[Rows from a dataset]
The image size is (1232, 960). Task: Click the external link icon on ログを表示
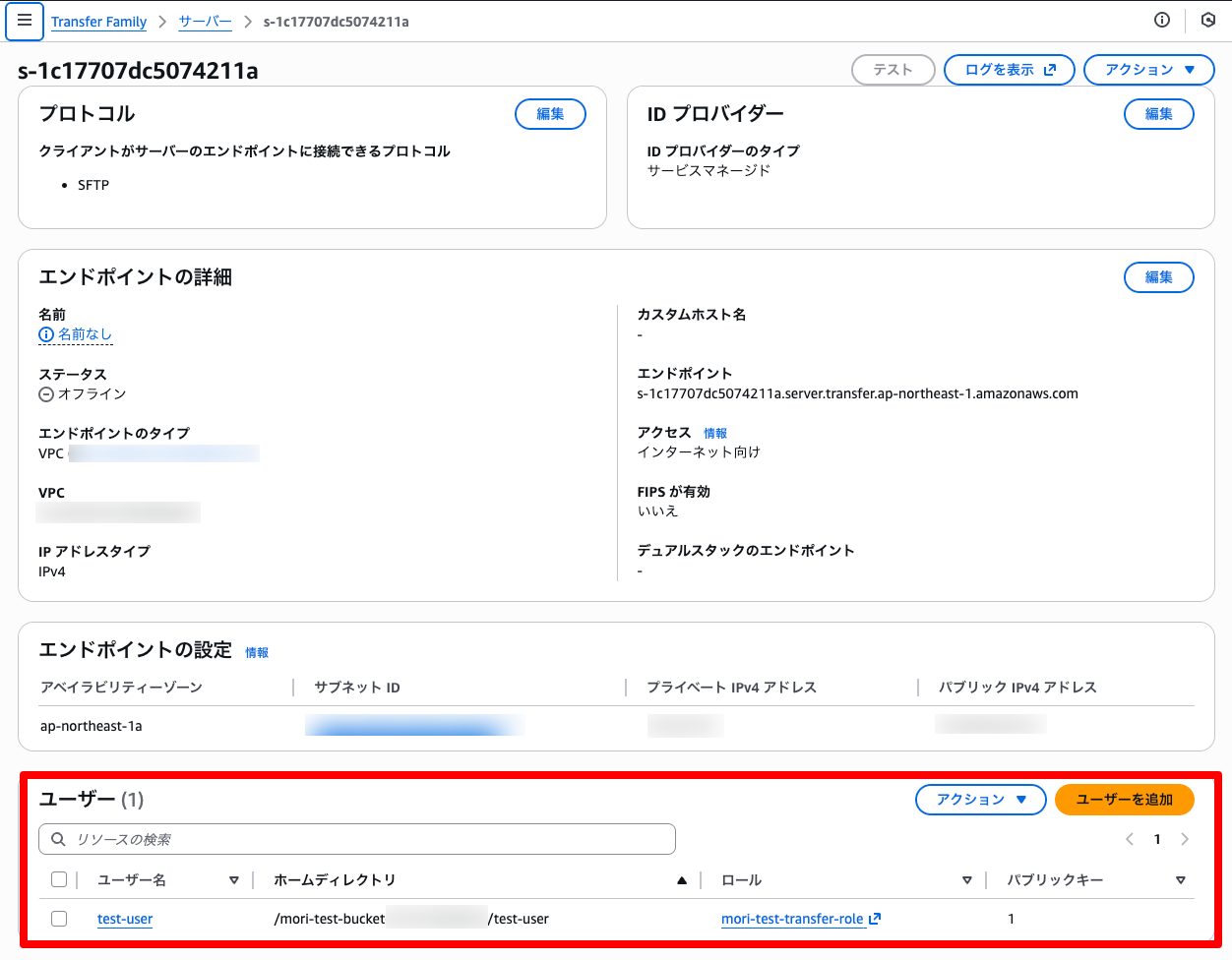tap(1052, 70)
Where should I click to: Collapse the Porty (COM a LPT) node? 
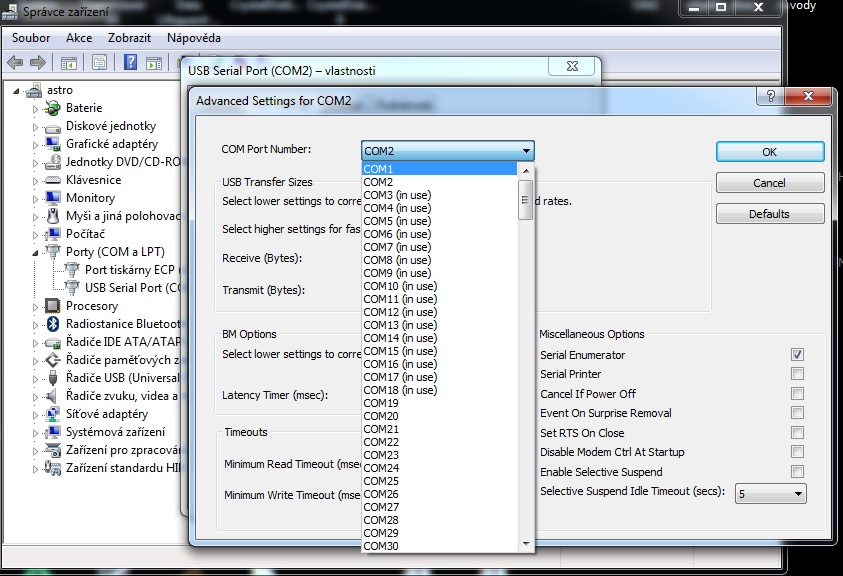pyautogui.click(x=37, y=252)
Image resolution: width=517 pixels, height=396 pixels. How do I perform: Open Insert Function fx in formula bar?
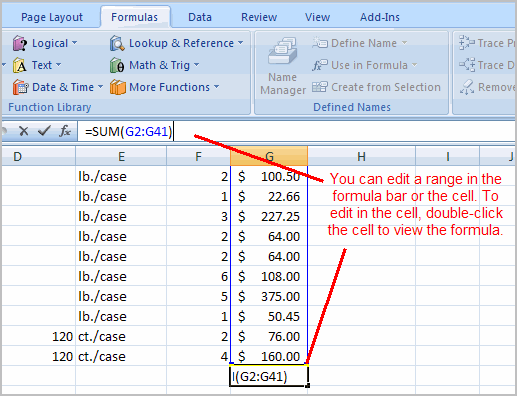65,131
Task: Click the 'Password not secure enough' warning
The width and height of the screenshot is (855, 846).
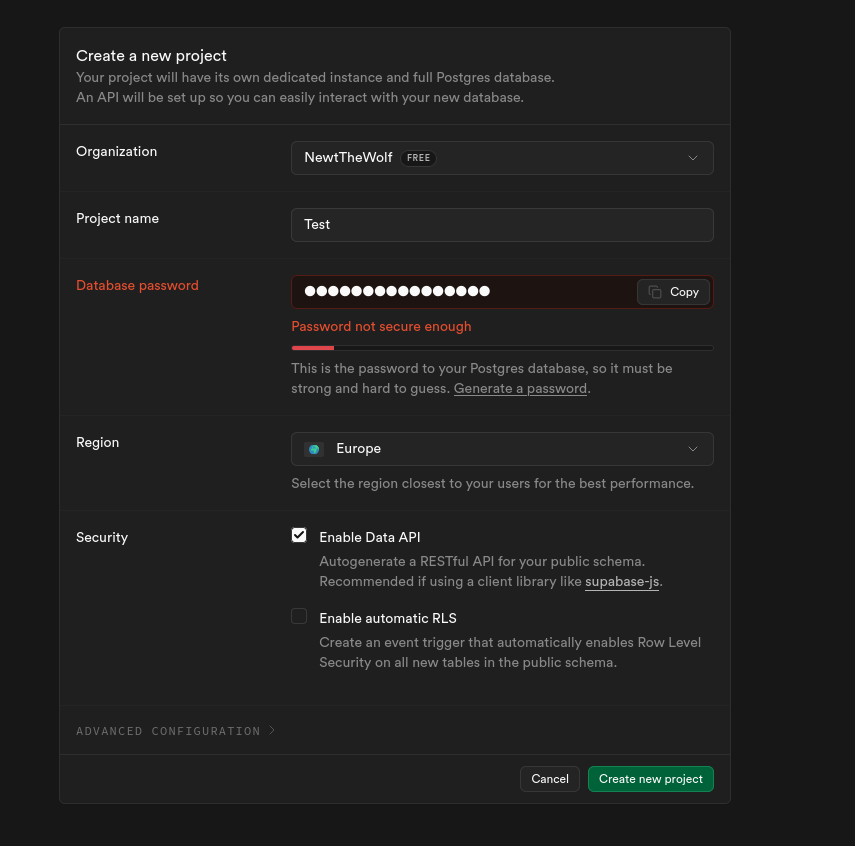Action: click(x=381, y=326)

> _Written task_: Copy out the text of every row above verbatim, and leave out the pictures.

> _Full response_:
The image size is (1232, 960). Task: Click the external link icon on ログを表示
tap(1052, 70)
Where should I click to: Collapse the Porty (COM a LPT) node? 
pyautogui.click(x=37, y=252)
Image resolution: width=517 pixels, height=396 pixels. How do I perform: Open Insert Function fx in formula bar?
65,131
Task: Click the 'Password not secure enough' warning
The width and height of the screenshot is (855, 846).
Action: click(x=381, y=326)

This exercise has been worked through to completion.